◆ **Extracted information**
------------------------
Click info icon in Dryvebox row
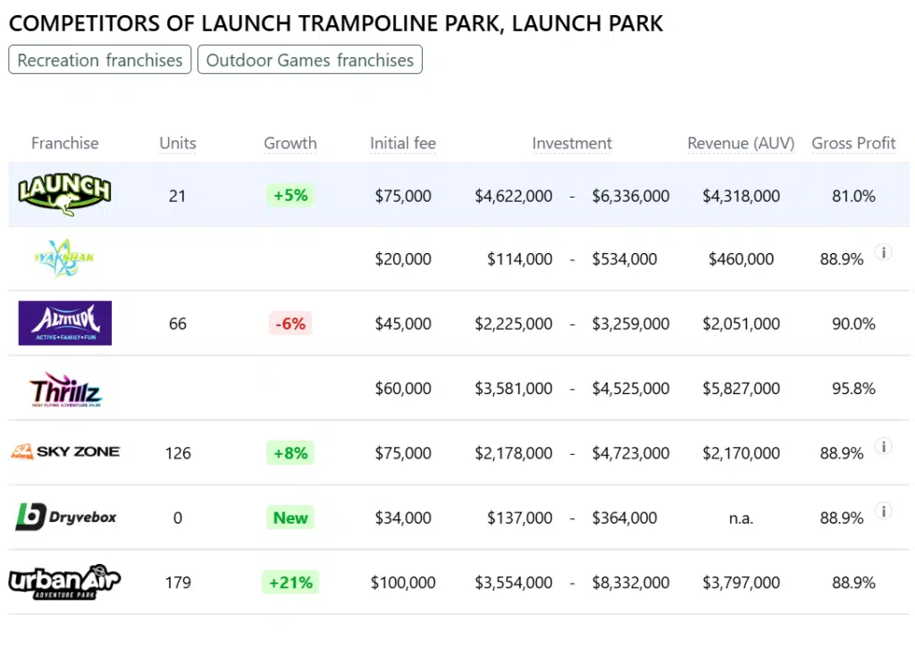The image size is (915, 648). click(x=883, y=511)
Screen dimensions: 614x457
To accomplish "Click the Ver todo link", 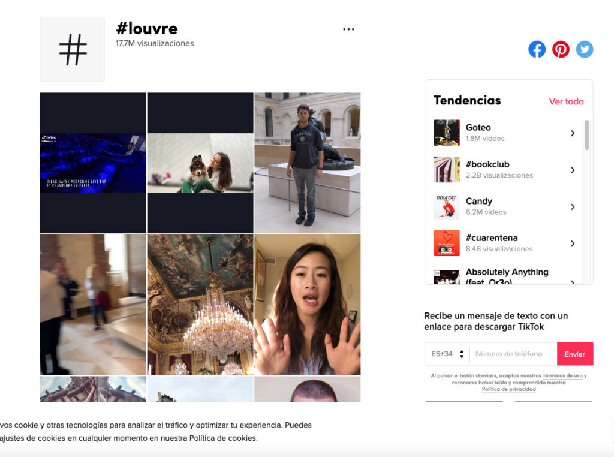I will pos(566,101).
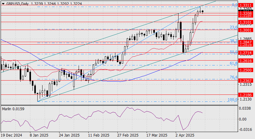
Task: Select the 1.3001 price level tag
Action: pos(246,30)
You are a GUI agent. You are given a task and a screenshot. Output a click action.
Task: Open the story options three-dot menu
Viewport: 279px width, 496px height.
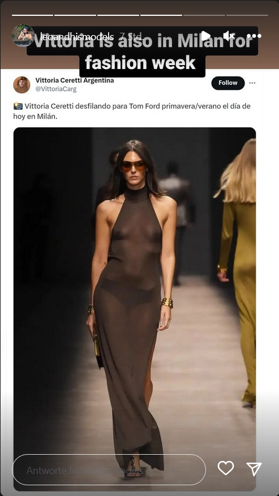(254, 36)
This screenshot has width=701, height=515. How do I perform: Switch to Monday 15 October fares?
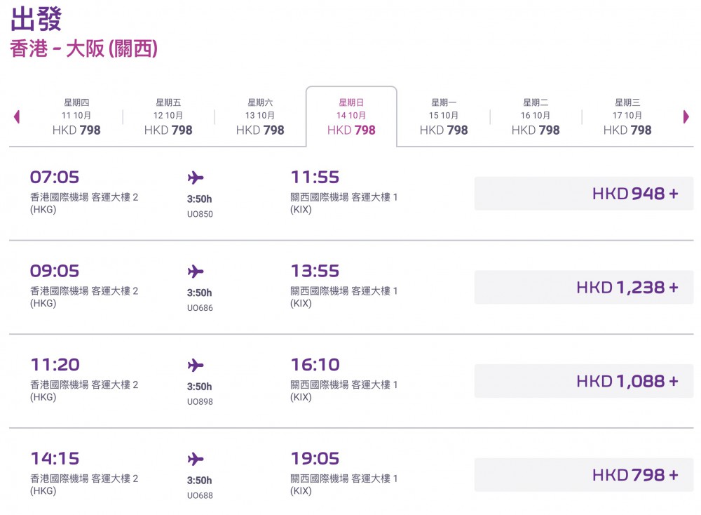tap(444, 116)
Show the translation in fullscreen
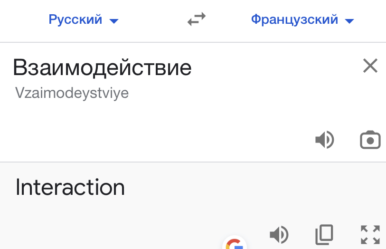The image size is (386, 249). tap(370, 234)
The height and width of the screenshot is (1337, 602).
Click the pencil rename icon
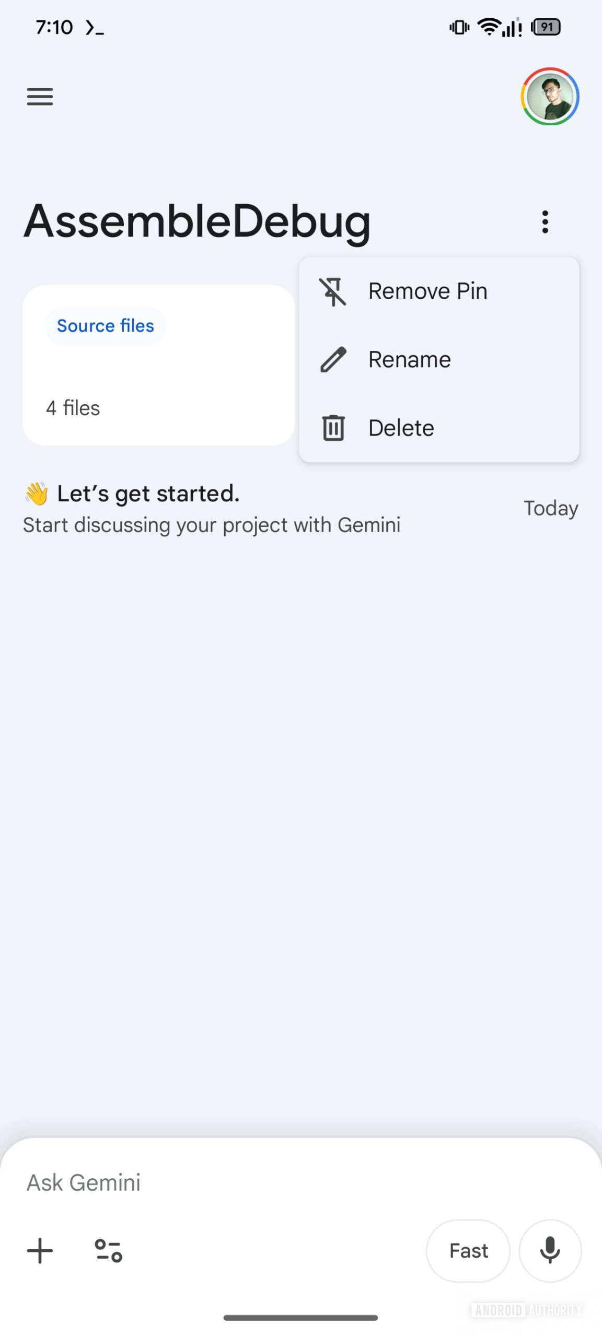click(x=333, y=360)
------------------------
◆ **Work instructions**
Extract the run of lines beginning with the line that holds "You are a GUI" and ending at the last line of the data, inclusive. Exclude any pictures from the copy.

◆ **Reply**
You are a GUI agent. You are given a task and a screenshot. Output a click action.
Task: Open the story options three-dot menu
Viewport: 279px width, 496px height.
(254, 36)
This screenshot has width=701, height=515. How do I perform: Switch to Monday 15 October fares?
tap(444, 116)
Show the translation in fullscreen
The image size is (386, 249). tap(370, 234)
The height and width of the screenshot is (1337, 602).
Click the pencil rename icon
click(x=333, y=360)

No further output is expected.